Und es gibt noch eine dritte Erklärung für die besondere deutsche Einstellung. Während Regierungen in der ganzen Welt (einschließlich Deutschland) beispiellos hohe Schulden anhäufen, sorgt man sich auf den Märkten um Nachhaltigkeit. Einige krisengeschüttelte Länder wie Lettland können bereits keine weiteren Schulden mehr machen. Und sogar große und stabile Länder wie Großbritannien und die USA haben immer mehr Schwierigkeiten bei Auktionen von Staatspapieren. Große Investoren, besonders die Kapitalreserven der asiatischen Länder, werden immer nervöser.

Eine in Stein gemeißelte Schuldenbremse soll einer immer angespannteren Situation bei der Nachfrage nach Finanzierung Herr werden. Deutschland scheint dann das niedrigere Kreditrisiko zu sein, nebenbei kann es seine aktuelle Verschuldung einfacher und billiger finanzieren.
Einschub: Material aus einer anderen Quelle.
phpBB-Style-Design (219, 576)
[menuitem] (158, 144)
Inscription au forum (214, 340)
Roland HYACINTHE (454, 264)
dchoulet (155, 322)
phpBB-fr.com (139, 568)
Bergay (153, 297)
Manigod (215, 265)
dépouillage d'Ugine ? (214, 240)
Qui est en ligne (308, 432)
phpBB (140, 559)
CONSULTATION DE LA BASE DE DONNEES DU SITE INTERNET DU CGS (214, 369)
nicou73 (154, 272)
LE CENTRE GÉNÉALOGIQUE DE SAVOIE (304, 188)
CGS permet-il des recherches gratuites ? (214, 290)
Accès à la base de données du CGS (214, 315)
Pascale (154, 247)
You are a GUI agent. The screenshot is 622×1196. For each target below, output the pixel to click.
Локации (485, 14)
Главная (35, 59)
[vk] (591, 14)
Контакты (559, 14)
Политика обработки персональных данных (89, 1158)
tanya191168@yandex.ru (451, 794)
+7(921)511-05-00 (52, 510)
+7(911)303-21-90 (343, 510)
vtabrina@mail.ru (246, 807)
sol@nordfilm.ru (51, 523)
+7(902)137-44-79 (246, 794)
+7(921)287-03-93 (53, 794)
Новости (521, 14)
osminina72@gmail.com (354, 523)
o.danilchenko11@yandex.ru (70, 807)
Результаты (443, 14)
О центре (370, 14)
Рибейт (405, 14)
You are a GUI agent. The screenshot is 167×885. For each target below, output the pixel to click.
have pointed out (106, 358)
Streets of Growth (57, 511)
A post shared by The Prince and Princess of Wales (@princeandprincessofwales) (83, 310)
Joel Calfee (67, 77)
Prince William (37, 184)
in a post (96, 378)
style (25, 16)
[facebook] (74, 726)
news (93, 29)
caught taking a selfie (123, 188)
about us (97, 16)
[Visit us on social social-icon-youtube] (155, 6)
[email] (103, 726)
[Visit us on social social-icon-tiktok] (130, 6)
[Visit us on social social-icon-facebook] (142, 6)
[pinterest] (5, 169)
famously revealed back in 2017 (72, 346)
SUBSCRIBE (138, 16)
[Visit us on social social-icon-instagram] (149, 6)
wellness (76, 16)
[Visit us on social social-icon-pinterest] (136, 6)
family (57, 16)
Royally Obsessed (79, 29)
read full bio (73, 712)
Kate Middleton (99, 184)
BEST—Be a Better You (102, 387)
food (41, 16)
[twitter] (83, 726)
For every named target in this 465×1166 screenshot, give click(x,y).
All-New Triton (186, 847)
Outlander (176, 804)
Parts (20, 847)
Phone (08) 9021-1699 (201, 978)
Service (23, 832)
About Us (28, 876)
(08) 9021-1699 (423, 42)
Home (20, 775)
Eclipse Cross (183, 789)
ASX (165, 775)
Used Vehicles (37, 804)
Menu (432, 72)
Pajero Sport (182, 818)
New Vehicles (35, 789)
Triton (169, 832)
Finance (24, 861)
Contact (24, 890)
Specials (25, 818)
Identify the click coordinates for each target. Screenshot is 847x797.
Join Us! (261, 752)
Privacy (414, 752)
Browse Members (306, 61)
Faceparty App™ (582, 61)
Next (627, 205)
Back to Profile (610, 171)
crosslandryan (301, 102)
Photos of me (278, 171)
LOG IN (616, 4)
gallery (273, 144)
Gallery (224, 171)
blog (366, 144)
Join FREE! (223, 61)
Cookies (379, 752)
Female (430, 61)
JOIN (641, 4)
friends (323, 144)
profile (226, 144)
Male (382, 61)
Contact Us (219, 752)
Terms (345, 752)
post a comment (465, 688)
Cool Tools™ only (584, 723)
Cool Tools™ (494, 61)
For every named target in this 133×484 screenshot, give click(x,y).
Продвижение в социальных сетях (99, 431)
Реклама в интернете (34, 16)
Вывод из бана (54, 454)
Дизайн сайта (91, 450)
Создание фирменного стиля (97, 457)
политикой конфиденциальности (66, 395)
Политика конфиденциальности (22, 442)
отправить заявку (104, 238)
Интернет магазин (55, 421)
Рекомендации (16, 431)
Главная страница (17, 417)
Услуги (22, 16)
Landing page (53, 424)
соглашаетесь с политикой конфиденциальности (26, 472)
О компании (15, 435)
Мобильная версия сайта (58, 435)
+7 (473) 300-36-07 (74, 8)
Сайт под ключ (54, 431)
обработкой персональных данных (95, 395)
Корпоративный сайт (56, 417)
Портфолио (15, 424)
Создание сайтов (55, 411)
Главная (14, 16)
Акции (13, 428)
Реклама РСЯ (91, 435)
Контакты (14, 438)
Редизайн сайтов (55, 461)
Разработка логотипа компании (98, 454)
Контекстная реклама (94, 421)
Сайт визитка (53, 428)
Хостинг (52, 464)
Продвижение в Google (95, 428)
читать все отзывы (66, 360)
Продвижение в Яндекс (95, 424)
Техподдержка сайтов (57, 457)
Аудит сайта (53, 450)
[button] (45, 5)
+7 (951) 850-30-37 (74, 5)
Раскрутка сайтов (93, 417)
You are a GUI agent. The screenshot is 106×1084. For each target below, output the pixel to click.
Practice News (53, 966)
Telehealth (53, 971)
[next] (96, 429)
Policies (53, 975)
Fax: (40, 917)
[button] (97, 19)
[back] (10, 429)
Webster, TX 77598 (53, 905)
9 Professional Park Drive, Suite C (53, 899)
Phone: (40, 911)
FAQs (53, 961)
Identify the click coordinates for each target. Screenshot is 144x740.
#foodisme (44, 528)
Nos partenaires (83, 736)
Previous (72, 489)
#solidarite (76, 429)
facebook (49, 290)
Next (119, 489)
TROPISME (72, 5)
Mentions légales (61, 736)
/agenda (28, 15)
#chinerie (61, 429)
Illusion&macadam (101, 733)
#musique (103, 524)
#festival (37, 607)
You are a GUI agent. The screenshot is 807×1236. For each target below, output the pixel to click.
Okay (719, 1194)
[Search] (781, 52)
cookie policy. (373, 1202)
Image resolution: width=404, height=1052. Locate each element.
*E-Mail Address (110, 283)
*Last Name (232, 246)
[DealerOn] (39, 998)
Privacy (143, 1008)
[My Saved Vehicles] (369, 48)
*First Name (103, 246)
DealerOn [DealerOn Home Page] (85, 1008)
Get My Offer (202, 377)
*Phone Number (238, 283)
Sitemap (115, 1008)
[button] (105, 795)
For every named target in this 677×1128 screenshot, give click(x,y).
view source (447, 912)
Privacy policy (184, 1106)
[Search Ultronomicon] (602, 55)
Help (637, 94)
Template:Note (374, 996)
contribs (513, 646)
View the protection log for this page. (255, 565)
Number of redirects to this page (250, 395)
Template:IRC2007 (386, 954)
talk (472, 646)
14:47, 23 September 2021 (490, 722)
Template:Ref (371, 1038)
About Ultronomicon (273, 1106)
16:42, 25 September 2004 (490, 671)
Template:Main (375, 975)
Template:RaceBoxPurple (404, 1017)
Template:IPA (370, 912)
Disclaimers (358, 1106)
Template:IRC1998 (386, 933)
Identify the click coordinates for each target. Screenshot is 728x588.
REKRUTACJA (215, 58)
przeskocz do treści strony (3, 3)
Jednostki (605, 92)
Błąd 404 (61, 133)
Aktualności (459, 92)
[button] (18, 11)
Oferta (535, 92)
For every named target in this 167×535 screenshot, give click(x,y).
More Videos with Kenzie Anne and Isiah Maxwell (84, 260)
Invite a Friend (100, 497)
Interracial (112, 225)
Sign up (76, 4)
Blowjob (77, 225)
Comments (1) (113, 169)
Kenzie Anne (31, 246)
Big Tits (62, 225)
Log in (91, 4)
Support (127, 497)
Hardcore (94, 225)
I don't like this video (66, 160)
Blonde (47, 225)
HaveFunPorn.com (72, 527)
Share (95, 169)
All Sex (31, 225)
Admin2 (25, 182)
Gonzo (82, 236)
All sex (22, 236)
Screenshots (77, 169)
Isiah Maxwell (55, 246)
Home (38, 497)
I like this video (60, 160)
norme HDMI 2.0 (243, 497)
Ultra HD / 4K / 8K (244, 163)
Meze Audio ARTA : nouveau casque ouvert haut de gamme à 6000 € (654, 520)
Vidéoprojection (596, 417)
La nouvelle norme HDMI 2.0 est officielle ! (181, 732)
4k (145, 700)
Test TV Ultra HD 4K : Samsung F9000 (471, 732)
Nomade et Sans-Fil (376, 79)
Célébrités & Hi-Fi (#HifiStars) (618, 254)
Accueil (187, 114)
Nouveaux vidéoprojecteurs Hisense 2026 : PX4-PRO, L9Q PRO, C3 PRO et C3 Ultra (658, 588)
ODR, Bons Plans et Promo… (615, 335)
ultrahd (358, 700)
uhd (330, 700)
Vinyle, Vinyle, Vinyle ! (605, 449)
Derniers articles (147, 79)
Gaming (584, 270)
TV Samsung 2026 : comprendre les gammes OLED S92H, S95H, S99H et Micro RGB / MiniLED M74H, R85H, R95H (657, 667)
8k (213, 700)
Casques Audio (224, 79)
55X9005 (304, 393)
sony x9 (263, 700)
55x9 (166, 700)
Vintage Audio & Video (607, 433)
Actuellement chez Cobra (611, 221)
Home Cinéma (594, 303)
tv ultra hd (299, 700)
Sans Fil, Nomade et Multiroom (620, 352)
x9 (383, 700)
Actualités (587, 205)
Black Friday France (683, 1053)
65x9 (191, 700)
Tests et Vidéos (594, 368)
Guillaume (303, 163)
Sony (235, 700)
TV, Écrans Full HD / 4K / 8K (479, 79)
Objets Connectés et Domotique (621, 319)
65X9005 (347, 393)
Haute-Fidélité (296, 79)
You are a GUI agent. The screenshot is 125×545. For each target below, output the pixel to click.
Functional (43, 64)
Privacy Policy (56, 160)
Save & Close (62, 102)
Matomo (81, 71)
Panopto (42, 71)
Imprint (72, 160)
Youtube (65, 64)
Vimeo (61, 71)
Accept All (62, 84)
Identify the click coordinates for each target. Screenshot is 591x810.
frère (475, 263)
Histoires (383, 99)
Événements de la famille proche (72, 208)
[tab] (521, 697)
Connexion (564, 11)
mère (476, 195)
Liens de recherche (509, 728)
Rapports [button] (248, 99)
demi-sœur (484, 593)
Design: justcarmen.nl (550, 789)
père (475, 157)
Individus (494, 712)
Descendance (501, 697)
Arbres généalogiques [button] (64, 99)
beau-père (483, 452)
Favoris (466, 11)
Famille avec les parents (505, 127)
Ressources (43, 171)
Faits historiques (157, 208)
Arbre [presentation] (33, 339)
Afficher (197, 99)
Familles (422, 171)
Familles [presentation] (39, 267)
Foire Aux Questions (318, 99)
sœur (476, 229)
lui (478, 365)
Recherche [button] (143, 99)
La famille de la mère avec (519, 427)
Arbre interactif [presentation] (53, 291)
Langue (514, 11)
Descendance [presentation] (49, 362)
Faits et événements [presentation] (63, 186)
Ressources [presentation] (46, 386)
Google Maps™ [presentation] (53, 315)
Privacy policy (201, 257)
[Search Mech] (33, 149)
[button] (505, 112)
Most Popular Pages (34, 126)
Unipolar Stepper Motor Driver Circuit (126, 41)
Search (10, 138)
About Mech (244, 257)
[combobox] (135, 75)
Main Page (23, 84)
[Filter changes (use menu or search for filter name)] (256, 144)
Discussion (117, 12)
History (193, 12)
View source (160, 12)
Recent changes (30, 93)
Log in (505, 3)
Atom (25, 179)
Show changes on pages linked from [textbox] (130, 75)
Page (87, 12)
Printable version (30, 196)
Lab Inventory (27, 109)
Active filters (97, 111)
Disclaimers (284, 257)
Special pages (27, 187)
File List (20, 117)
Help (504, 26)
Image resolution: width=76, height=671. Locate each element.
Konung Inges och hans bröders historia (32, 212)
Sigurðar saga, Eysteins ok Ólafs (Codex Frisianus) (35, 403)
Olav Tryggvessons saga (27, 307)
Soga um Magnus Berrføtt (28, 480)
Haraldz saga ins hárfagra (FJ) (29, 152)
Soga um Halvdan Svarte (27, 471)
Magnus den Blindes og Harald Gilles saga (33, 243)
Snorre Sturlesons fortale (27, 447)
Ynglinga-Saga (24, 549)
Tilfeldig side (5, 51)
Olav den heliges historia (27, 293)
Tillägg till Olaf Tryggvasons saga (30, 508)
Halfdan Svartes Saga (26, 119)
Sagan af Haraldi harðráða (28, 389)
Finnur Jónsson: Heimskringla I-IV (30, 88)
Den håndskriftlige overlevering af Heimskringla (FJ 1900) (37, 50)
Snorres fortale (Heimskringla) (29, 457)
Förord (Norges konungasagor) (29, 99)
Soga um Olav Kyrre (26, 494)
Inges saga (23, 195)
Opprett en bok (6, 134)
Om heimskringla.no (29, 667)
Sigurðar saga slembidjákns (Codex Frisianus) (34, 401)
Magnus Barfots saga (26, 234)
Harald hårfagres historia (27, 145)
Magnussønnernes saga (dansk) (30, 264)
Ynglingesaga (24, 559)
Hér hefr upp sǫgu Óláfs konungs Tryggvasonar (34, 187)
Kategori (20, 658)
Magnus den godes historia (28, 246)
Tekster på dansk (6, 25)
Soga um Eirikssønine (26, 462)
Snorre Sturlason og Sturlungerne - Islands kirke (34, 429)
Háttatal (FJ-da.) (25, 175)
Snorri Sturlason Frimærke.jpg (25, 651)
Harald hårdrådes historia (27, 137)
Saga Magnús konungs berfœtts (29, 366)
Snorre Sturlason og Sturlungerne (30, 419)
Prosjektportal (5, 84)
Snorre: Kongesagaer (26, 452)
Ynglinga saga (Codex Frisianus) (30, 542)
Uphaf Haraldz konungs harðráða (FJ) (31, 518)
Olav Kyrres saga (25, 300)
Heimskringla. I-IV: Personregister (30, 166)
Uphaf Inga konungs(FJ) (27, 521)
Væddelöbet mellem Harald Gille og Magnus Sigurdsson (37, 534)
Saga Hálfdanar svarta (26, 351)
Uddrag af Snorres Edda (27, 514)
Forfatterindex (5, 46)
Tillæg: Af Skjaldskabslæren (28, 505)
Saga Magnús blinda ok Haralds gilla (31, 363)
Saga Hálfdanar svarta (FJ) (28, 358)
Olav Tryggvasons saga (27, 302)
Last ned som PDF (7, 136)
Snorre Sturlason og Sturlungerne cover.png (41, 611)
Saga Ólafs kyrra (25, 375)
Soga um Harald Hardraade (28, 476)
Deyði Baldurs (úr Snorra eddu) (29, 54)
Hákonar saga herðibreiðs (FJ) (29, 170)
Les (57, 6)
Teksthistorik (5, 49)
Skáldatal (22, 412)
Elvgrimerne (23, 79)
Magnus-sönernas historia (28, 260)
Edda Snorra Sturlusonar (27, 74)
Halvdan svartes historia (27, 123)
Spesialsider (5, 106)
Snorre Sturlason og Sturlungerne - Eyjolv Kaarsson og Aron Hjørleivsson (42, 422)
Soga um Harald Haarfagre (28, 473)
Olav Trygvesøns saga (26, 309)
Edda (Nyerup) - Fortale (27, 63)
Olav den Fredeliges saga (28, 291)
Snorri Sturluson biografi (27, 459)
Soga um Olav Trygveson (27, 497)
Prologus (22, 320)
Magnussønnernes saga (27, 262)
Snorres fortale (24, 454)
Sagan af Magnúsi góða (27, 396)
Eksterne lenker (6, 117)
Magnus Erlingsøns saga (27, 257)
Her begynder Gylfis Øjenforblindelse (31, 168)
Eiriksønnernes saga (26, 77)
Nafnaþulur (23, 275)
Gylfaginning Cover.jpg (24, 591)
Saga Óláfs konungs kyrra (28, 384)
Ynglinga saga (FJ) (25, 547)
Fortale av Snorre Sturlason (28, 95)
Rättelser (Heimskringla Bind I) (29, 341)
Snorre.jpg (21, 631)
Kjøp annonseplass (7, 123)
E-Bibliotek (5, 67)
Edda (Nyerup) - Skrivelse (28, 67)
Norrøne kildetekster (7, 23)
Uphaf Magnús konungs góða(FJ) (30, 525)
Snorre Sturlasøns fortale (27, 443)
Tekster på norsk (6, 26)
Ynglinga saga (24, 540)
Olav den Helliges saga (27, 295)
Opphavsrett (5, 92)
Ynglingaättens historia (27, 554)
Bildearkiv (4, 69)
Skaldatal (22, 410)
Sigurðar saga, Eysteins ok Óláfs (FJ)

Die gesetzliche Festlegung von ausgeglichenen Haushalten ist natürlich auch in gewissem Maße ein Bluff. Extravagante Versprechen, irgendwann in der Zukunft artig zu sein, sind nicht ganz glaubhaft, obwohl sie oft eine kurzfristige Wirkung haben. 1985 hat der US-Kongress das Gramm-Rudman-Gesetz verabschiedet, das im Falle einer Staatsverschuldung automatische Ausgabekürzungen vorsah. Es wurde später als verfassungswidrig eingestuft, aber es hat einen Prozess der Budgetkonsolidierung eingeleitet.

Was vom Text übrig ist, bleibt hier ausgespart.